Let’s all pray that God will make us fishers of men – every single Christian here, the youngest boy or girl, all of us men and women. “Make me a fisher of men, Lord.” This is God’s calling for every one of us. Let’s ask God to help us. Read a good book on the theology of evangelism, like J.I.Packer’s “Theology and the Sovereignty of God” (IVP), and a practical book on personal evangelism, like Will Metzger’s “Tell the Truth” (IVP). I find my own heart stirred by reading biographies of great Christian man-fishers like Whitefield, Spurgeon, and especially Wesley’s Veterans. But most of all it is love for the Lord Jesus Christ which stirs us up to speak a word for him. “More love for Thee! More love for Thee!” Let’s pray that prayer incessantly. Then there is a meeting to discuss further grass-roots evangelism in the next week or so. Come along and join with us in this fascinating enterprise of men-fishing.

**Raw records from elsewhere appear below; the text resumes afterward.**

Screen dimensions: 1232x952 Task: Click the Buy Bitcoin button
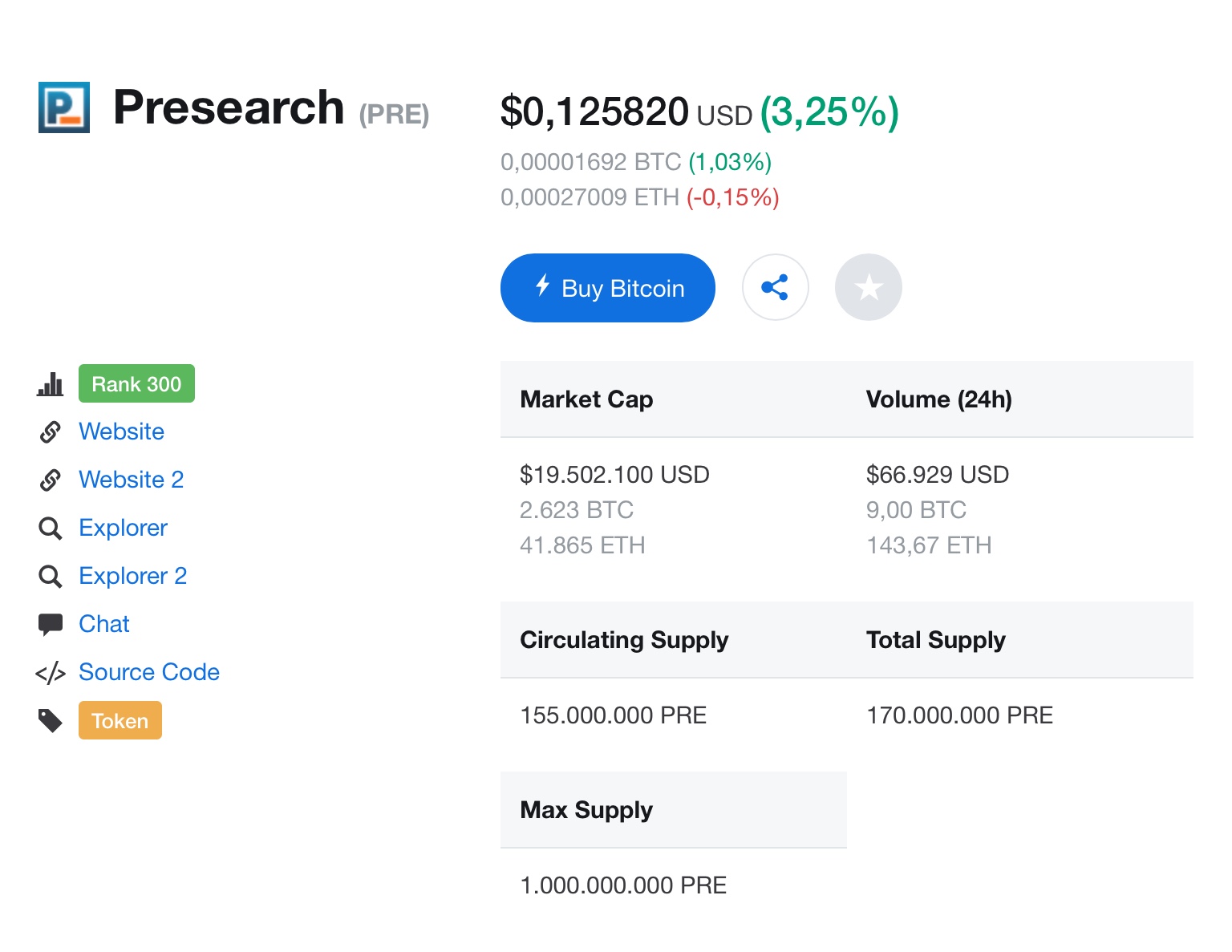(x=608, y=288)
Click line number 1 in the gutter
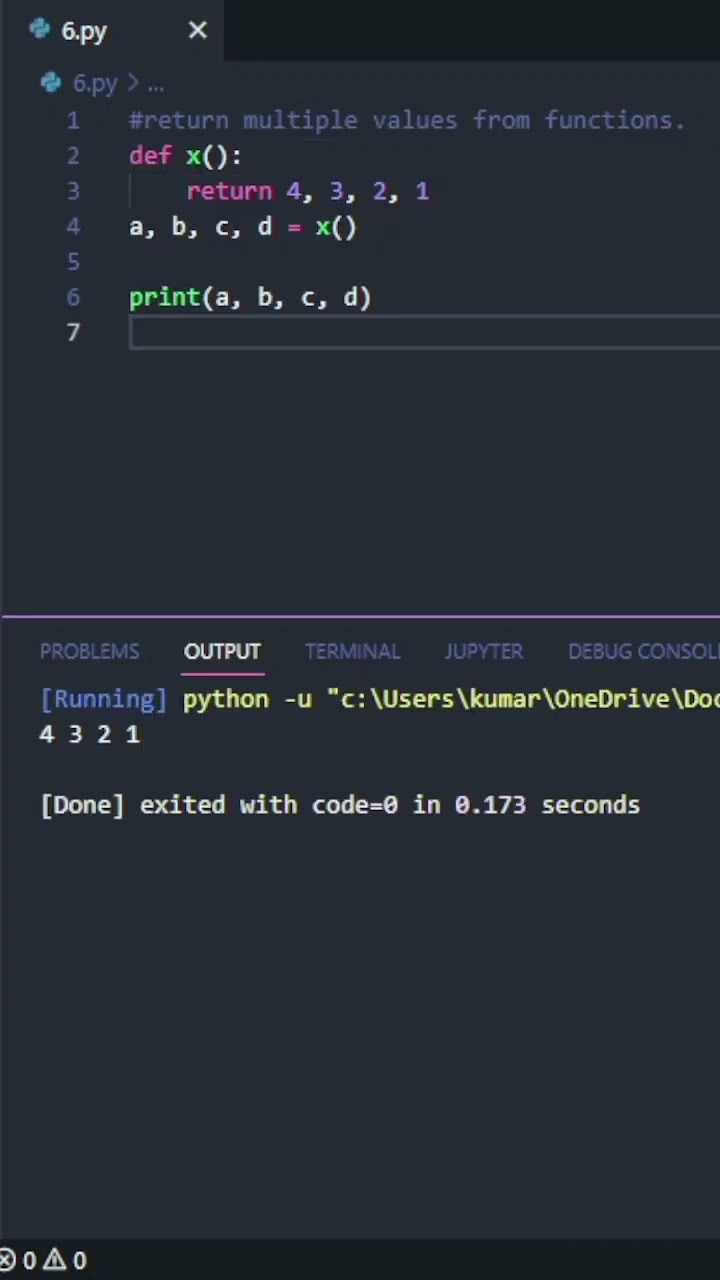This screenshot has height=1280, width=720. pyautogui.click(x=73, y=121)
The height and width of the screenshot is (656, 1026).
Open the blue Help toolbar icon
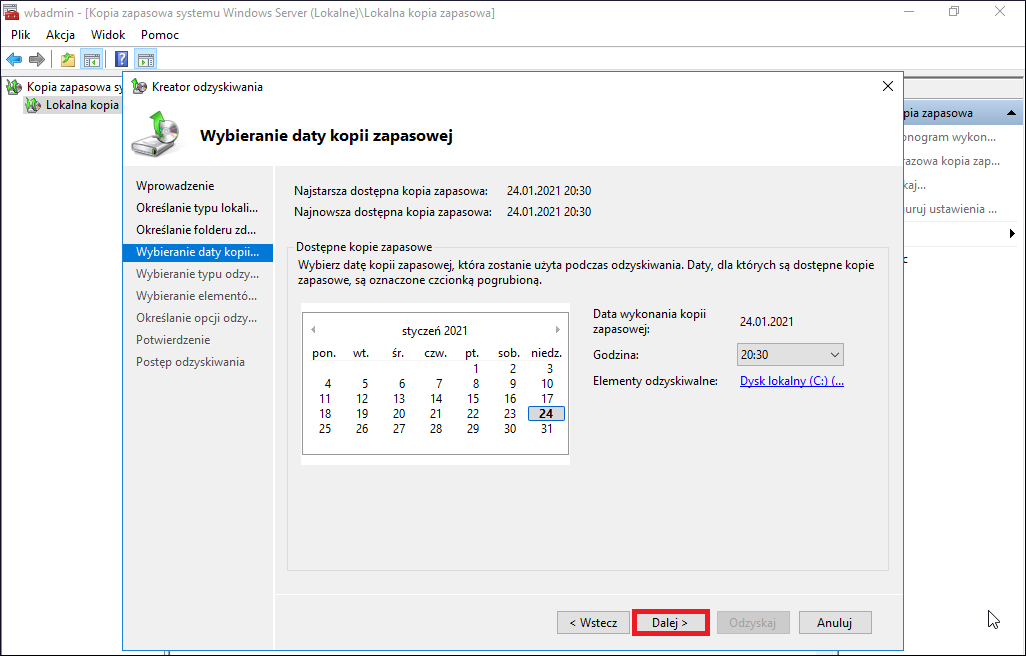121,60
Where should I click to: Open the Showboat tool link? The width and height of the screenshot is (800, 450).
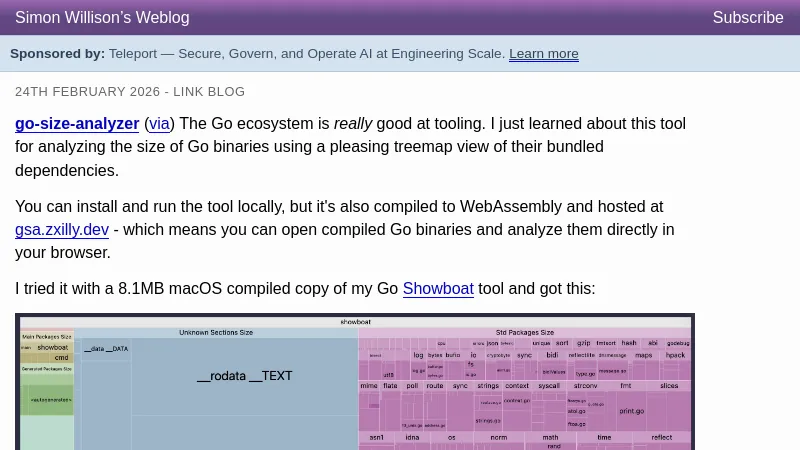[438, 289]
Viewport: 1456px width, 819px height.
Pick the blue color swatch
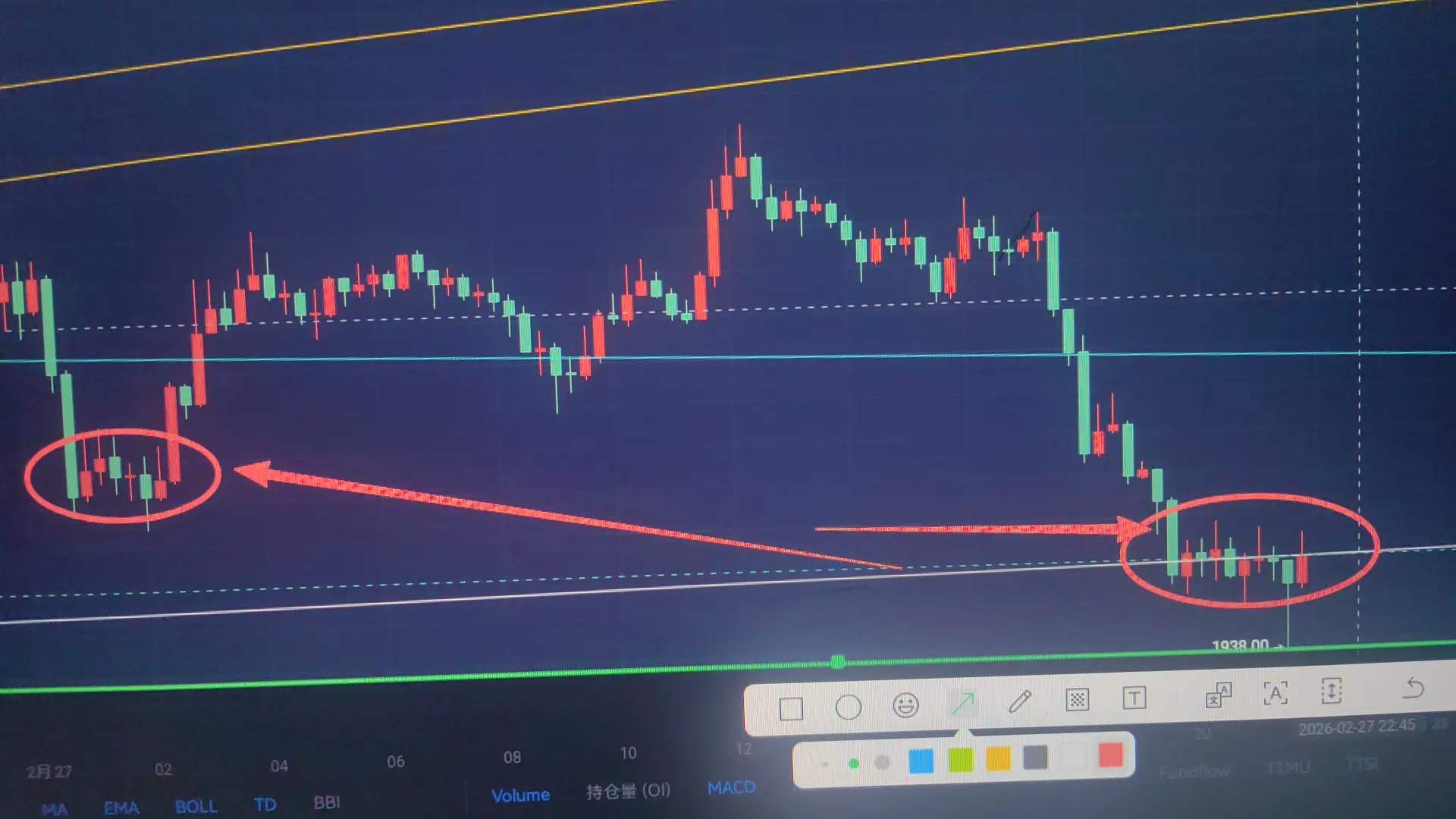click(x=921, y=761)
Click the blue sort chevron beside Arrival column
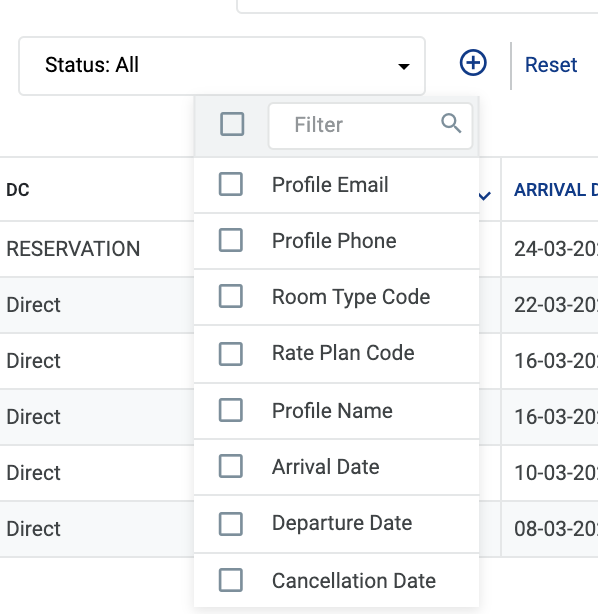 click(485, 195)
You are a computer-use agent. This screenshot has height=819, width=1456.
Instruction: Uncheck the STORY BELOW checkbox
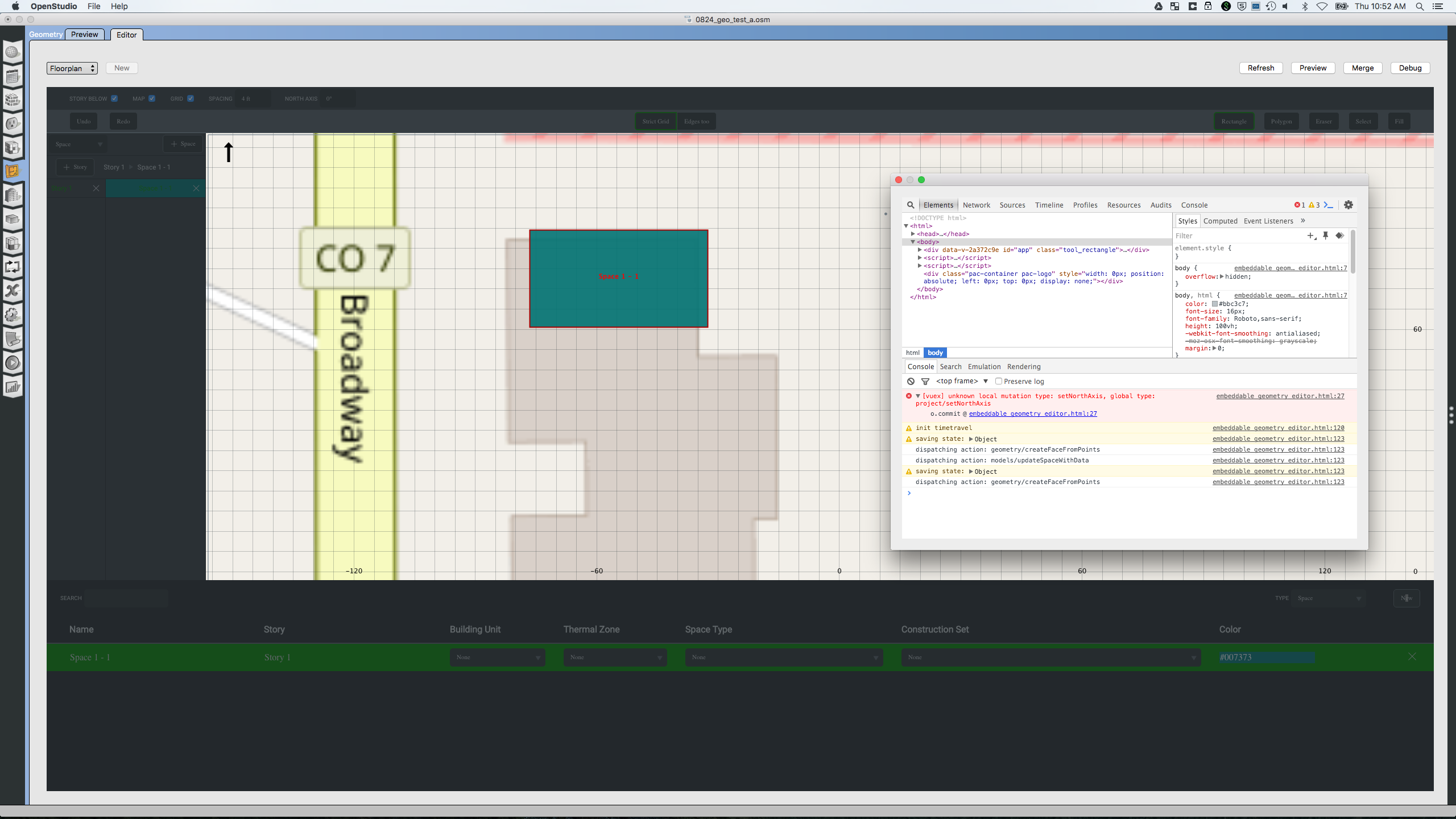pos(114,98)
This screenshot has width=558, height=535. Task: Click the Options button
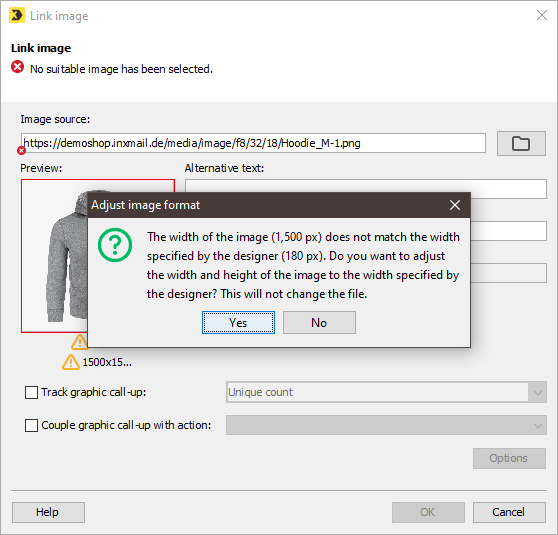pyautogui.click(x=509, y=458)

Let me say one thing more. We are too easily discouraged in our man fishing. It reminds me of going swimming in Cardigan Bay with my girls. They would always be in the water long before me and they would shout at me and cajole me to join them. “Come on Dad. Come on! The water is warm. It really is . . once you get used to it.” Jesus is telling Peter, Andrew, James and John that he will make the waters of evangelism warm, and the more they get used to it the greater will be their delight. In other words, there will scarcely be one occasion when they sought to fish for men when they would not be mightily blessed by the experience.

Let us serve the Lord in expectancy always. What are your expectations for the future? Consider Korea today and the great bursting nets, and parts of North and South America, and Zambia. It seems to me that one attitude shared by all God’s servants who have been used by him to draw in full nets has been a sense of expectancy. Think of our fathers’ certainties: Nehemiah Rogers said, “Christ’s performances outstrip his promises.” David Brainerd said, “Nothing is too hard for God to perform; nothing too great for me to expect from him.” William Carey famously said, “Attempt great things for God. Expect great things from God.” All such men were steadfast, unmovable, and always abounding in the work of the Lord. They knew full nets, and boats sinking under the blessing. We do not measure the grace of God by the statistics of our church growth in the past decade but by the power of his Kingdom.